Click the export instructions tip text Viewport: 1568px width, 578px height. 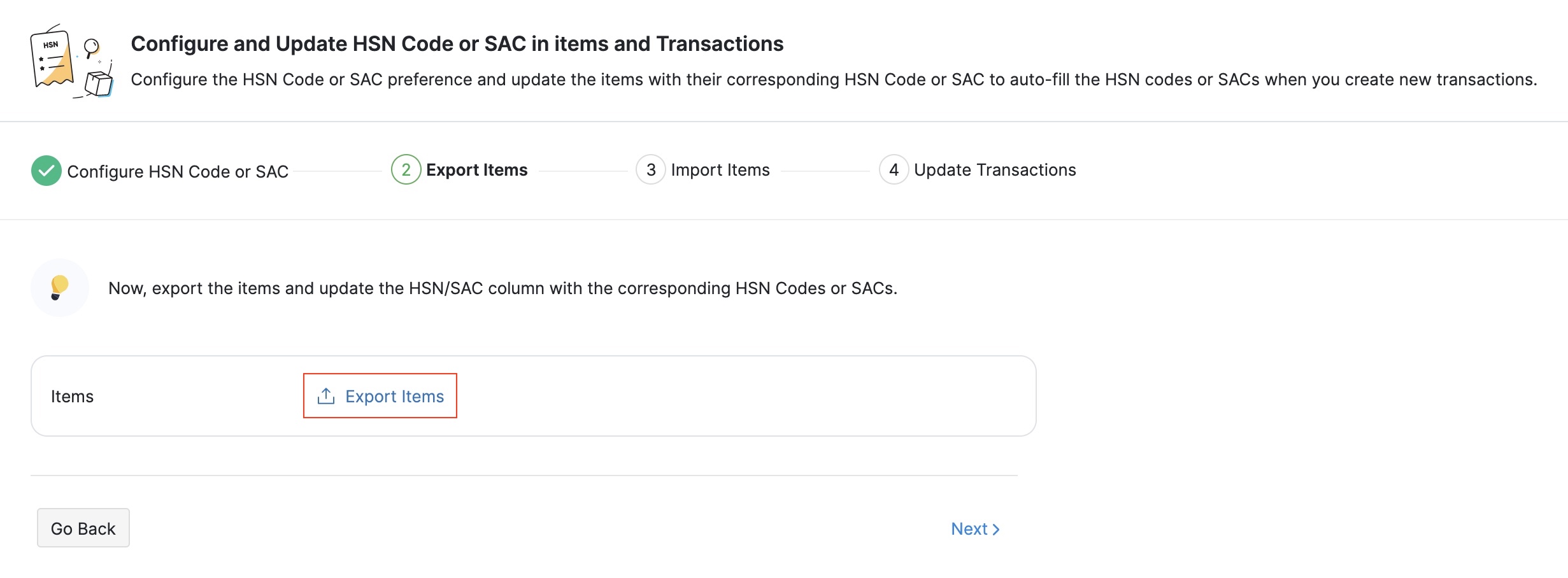[x=502, y=288]
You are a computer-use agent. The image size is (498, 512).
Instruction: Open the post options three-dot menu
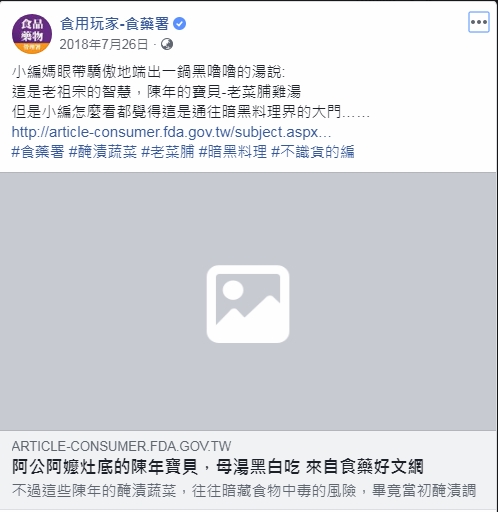tap(479, 22)
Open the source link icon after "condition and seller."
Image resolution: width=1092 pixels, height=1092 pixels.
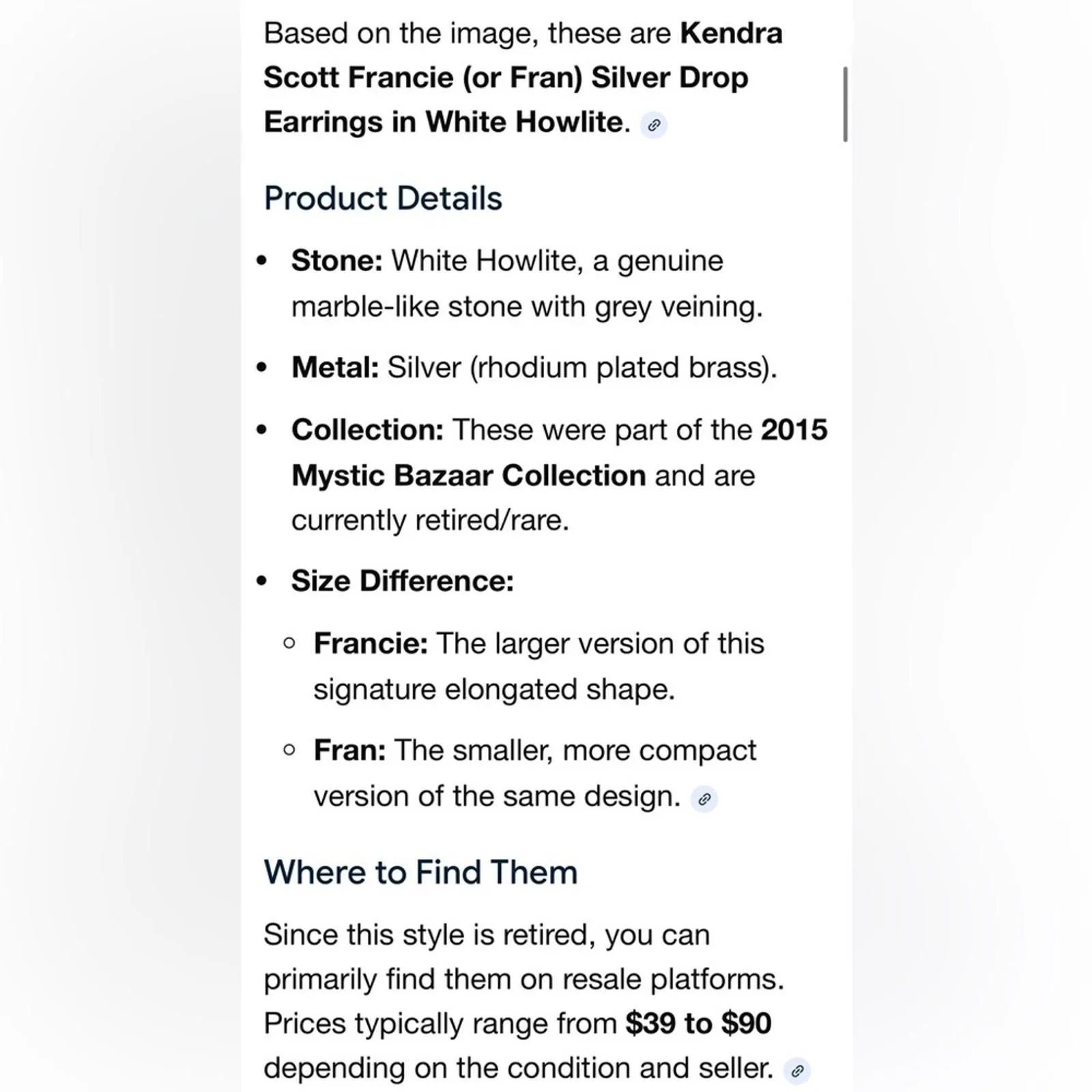(x=796, y=1071)
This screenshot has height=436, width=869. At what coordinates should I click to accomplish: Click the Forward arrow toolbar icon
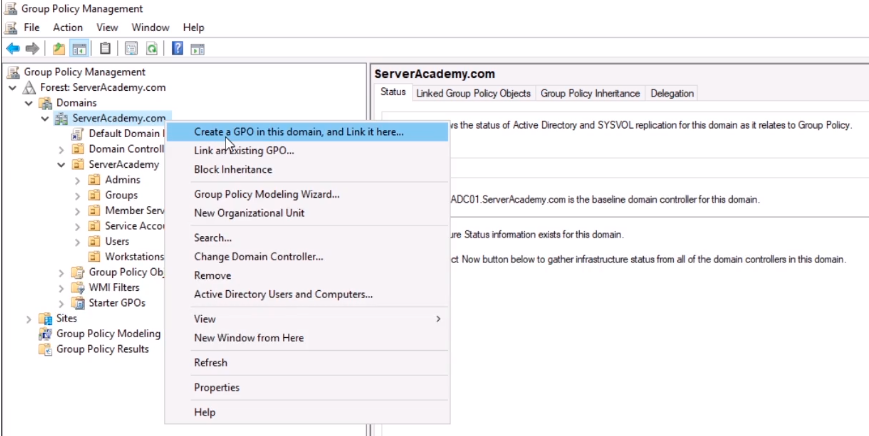32,48
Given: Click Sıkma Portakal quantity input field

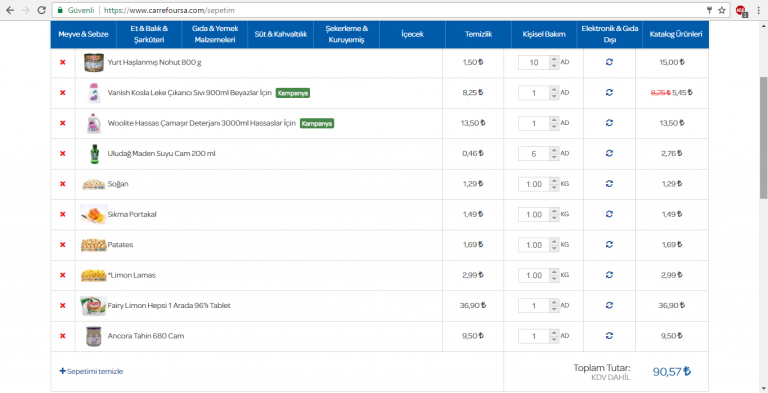Looking at the screenshot, I should 534,215.
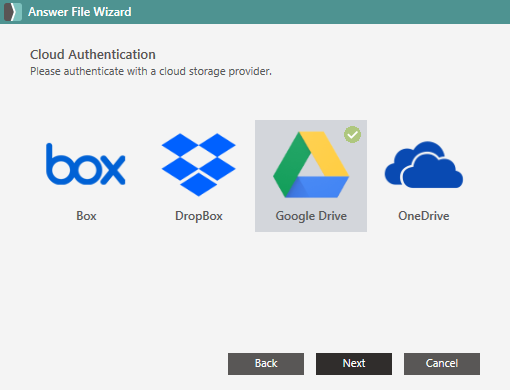Click the green authenticated checkmark badge
The image size is (510, 390).
[x=352, y=135]
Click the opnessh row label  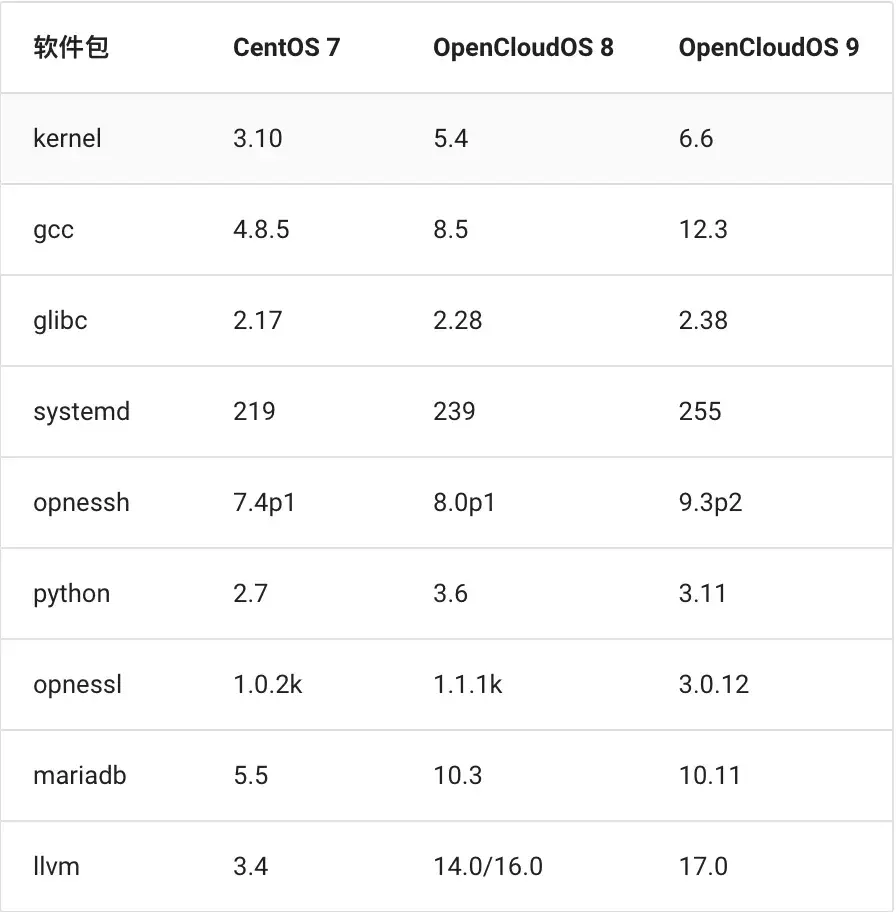[81, 502]
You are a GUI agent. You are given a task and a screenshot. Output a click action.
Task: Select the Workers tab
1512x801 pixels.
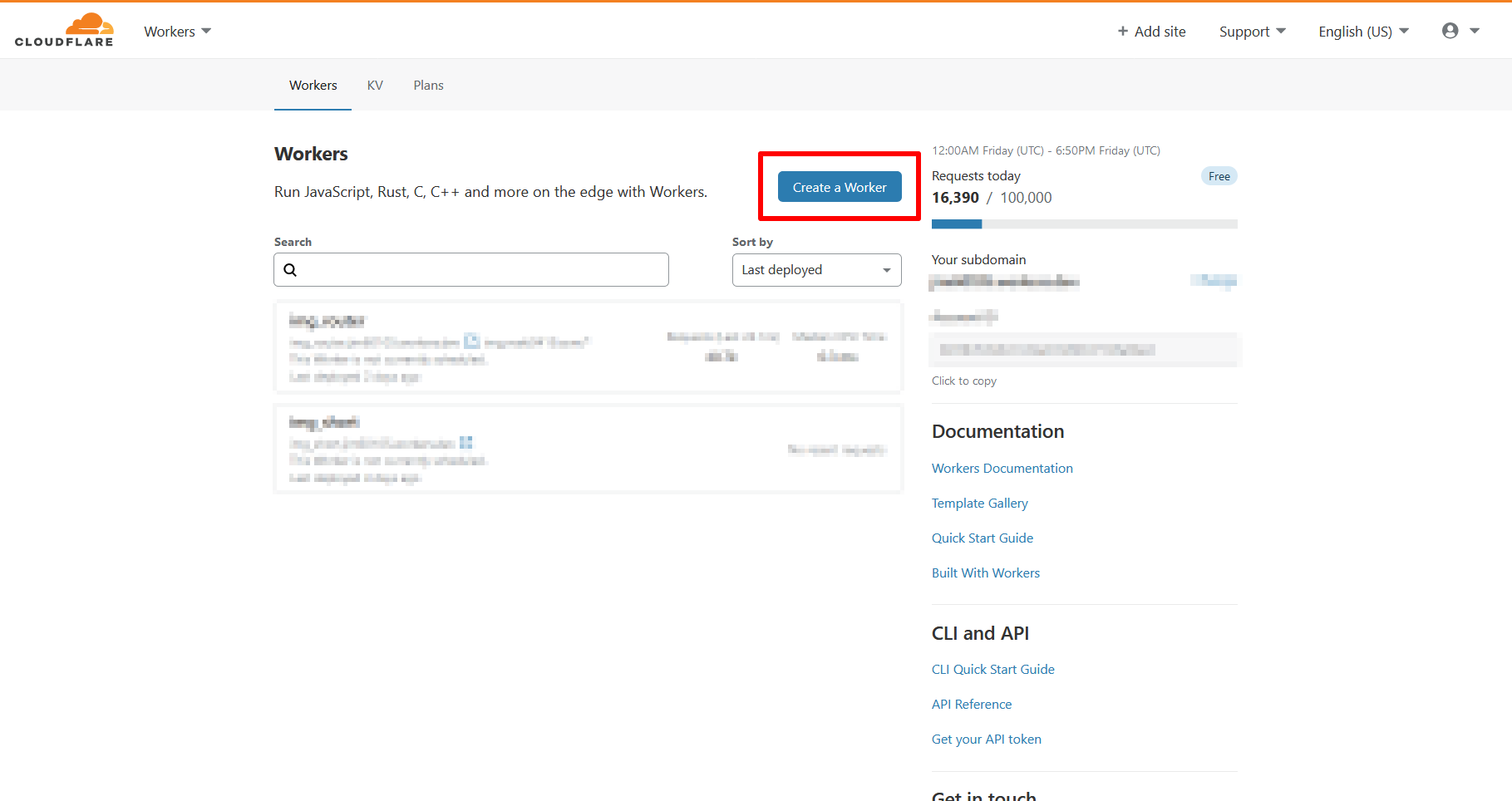pos(313,86)
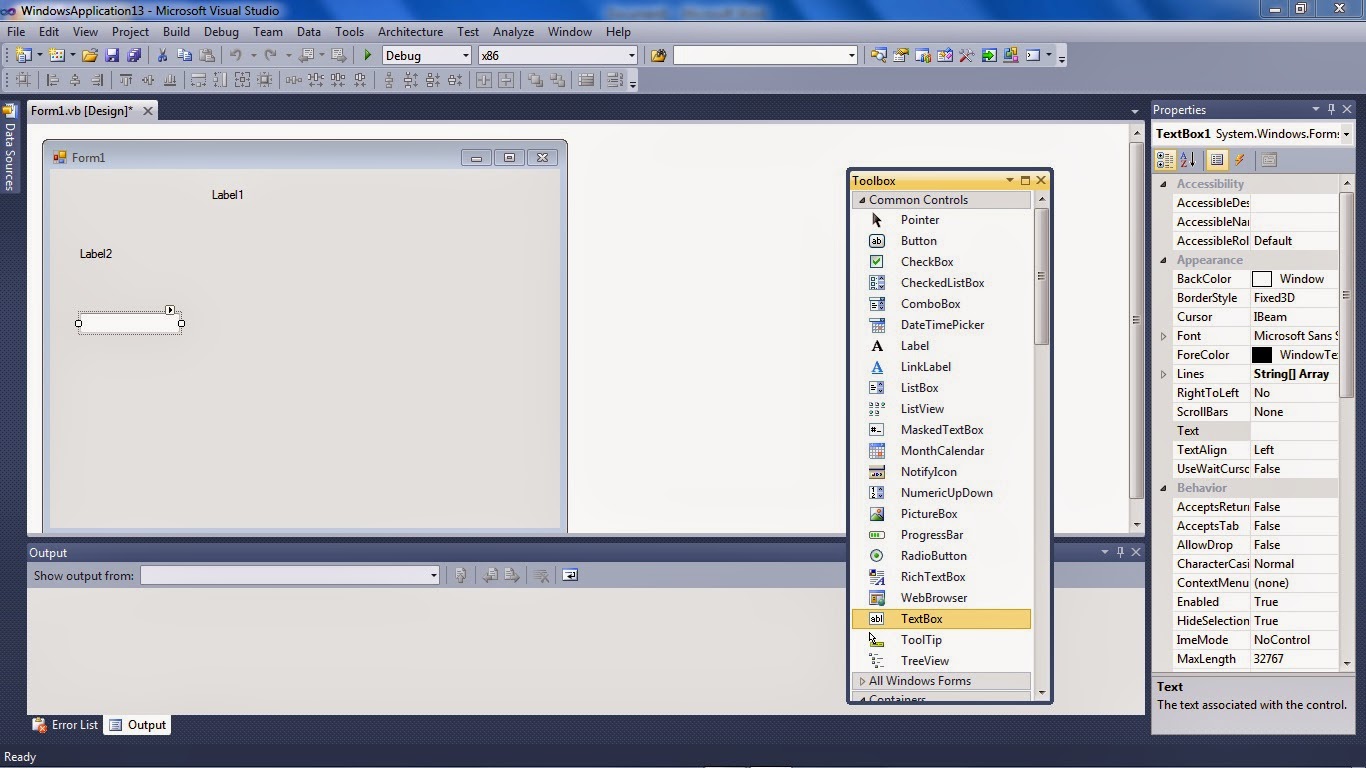Start debugging with the green play icon

tap(367, 55)
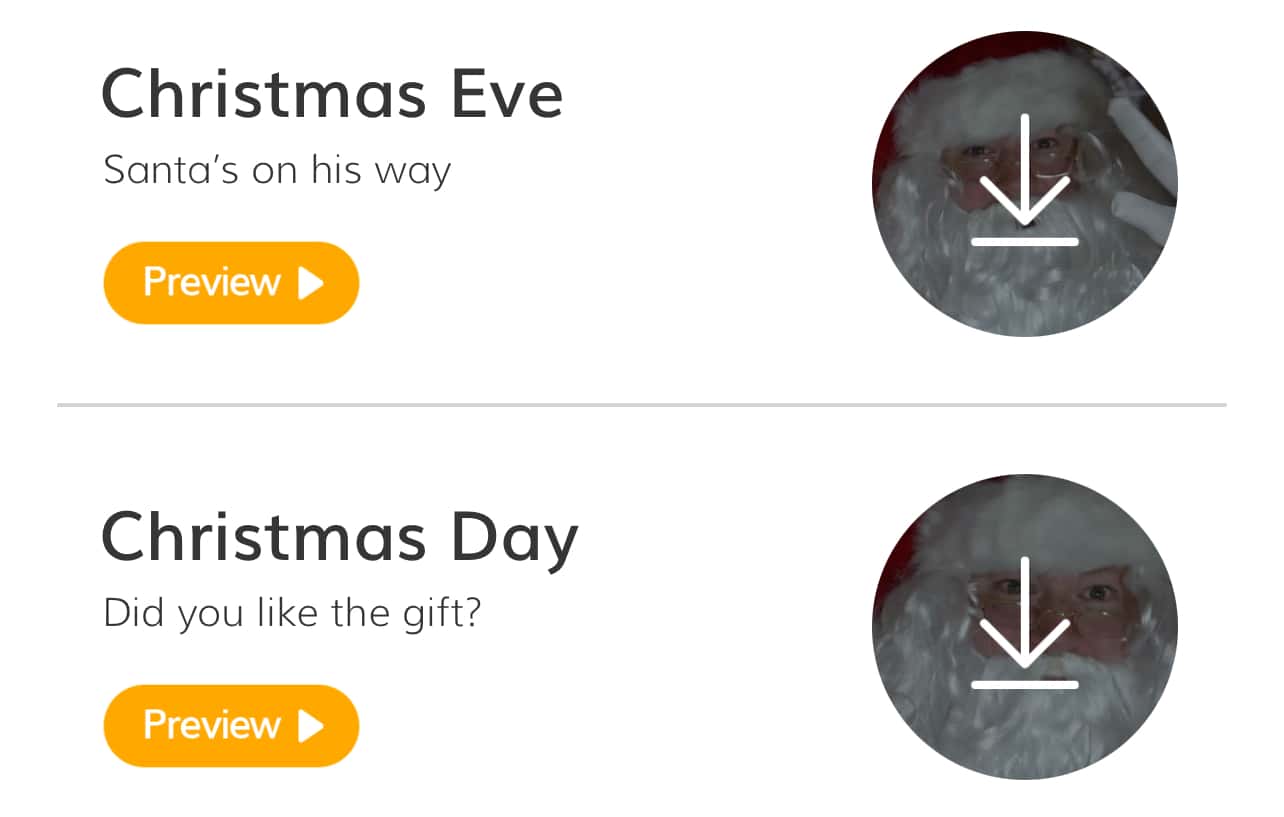The height and width of the screenshot is (817, 1284).
Task: Click the bar beneath the Christmas Eve download arrow
Action: 1024,242
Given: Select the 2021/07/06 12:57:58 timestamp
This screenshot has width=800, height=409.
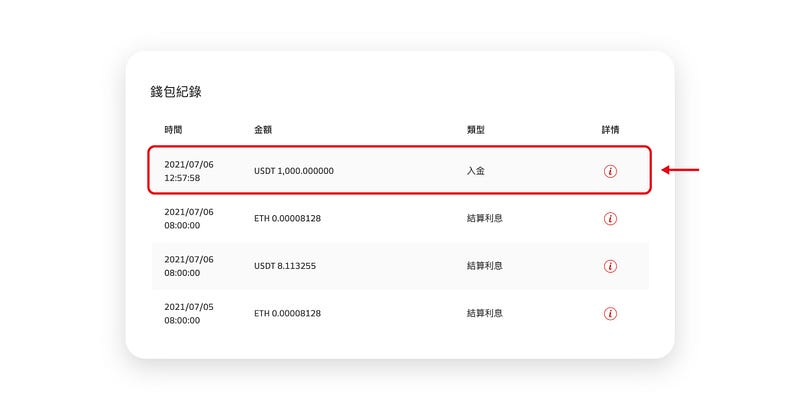Looking at the screenshot, I should [x=189, y=171].
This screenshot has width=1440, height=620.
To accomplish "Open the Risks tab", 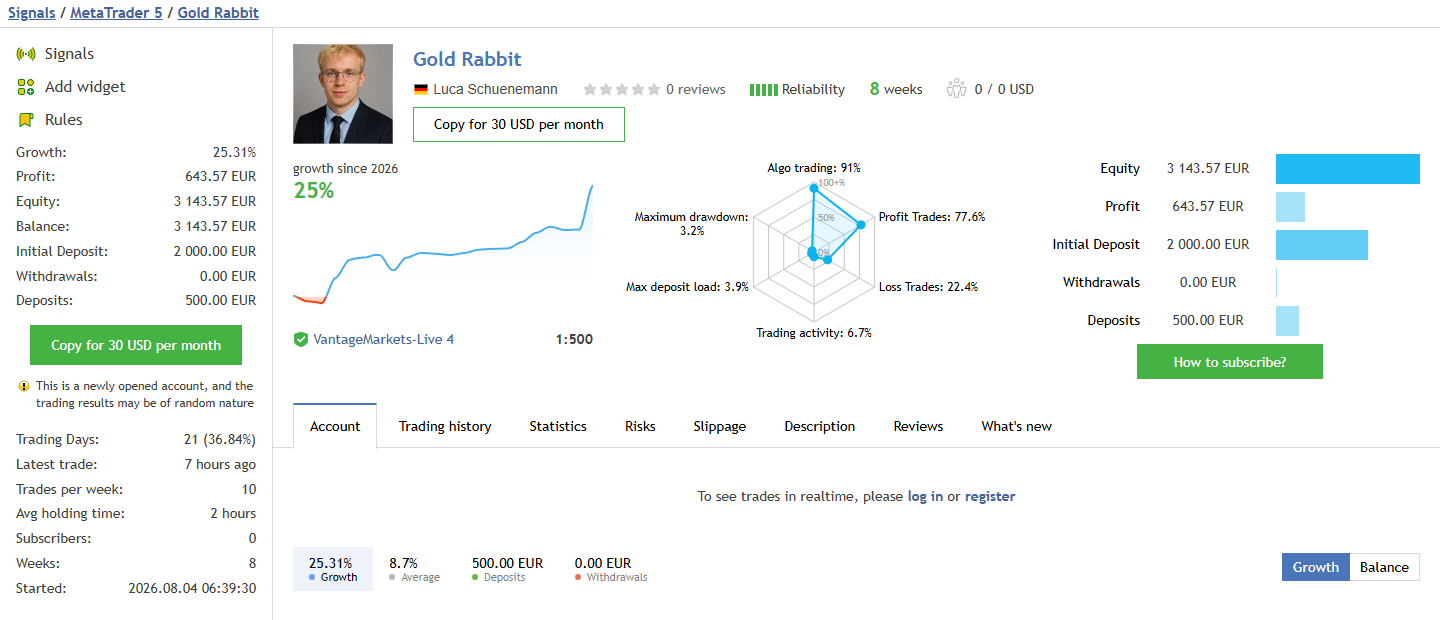I will [x=640, y=426].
■ ■ ■ ■ ■
**YOUR OBJECTIVE**
The word is "agent". Copy every line above where it appears.

**RESPONSE AREA**
You are a computer-use agent. The image size is (498, 512).
You are a GUI agent. You are given a task and a screenshot. Output a click action.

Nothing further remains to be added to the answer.